Using the records that appear below, write out exactly the lines from the one with "Viewport: 1432px width, 840px height." through the one with "Given: Click the", keeping both end lines.
━━━━
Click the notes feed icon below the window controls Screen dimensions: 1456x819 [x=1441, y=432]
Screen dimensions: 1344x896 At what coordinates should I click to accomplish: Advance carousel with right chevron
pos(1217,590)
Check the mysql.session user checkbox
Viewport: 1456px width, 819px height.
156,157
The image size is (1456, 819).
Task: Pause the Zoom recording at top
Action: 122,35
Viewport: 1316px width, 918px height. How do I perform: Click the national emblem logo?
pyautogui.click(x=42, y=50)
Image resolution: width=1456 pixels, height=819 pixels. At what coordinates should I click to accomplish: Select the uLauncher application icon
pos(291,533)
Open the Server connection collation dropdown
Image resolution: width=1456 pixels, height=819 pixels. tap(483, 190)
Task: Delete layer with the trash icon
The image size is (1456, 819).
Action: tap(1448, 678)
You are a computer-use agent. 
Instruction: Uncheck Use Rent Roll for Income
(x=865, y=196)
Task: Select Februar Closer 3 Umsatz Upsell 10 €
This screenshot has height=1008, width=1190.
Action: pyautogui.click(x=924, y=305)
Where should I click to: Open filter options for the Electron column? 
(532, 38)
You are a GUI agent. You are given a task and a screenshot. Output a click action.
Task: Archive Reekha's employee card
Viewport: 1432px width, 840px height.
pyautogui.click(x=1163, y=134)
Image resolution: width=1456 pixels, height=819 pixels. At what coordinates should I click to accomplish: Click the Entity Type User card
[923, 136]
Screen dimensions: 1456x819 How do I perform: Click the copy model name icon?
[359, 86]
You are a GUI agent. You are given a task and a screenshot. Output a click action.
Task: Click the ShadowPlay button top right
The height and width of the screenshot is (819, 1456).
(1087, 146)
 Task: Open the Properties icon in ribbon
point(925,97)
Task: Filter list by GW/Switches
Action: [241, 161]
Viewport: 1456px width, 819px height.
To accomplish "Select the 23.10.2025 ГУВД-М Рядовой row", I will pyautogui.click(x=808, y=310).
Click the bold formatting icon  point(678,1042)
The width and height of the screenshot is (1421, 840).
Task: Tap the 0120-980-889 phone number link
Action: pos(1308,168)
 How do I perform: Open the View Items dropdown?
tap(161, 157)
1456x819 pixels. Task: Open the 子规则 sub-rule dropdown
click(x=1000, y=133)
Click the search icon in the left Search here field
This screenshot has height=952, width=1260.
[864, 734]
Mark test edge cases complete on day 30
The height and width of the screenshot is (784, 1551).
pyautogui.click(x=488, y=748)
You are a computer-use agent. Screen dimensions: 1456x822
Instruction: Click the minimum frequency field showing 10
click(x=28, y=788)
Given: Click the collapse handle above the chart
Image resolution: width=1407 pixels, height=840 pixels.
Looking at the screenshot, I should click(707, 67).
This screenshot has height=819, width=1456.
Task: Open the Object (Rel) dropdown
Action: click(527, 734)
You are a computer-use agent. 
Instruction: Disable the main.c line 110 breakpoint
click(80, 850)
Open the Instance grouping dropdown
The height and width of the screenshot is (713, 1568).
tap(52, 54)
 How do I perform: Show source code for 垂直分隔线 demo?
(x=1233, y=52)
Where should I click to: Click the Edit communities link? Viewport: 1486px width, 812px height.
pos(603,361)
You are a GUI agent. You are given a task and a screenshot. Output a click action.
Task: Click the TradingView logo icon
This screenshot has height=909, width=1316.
━━━━
**RESPONSE**
Viewport: 1432px width, 840px height.
pyautogui.click(x=1163, y=134)
Image resolution: width=1456 pixels, height=819 pixels. At what coordinates should I click to accomplish: Click the Entity Type User card
[923, 136]
Screen dimensions: 1456x819 How do I perform: Click the copy model name icon?
[359, 86]
You are a GUI agent. You are given a task and a screenshot. Output a click action.
Task: Click the ShadowPlay button top right
The height and width of the screenshot is (819, 1456).
(1087, 146)
 Task: Open the Properties icon in ribbon
point(925,97)
Task: Filter list by GW/Switches
Action: [241, 161]
Viewport: 1456px width, 819px height.
To accomplish "Select the 23.10.2025 ГУВД-М Рядовой row", I will pyautogui.click(x=808, y=310).
Click the bold formatting icon  point(678,1042)
The width and height of the screenshot is (1421, 840).
Task: Tap the 0120-980-889 phone number link
Action: pos(1308,168)
 How do I perform: Open the View Items dropdown?
tap(161, 157)
1456x819 pixels. Task: Open the 子规则 sub-rule dropdown
click(x=1000, y=133)
Click the search icon in the left Search here field
This screenshot has height=952, width=1260.
[864, 734]
Mark test edge cases complete on day 30
The height and width of the screenshot is (784, 1551).
pyautogui.click(x=488, y=748)
You are a computer-use agent. Screen dimensions: 1456x822
Instruction: Click the minimum frequency field showing 10
click(x=28, y=788)
Given: Click the collapse handle above the chart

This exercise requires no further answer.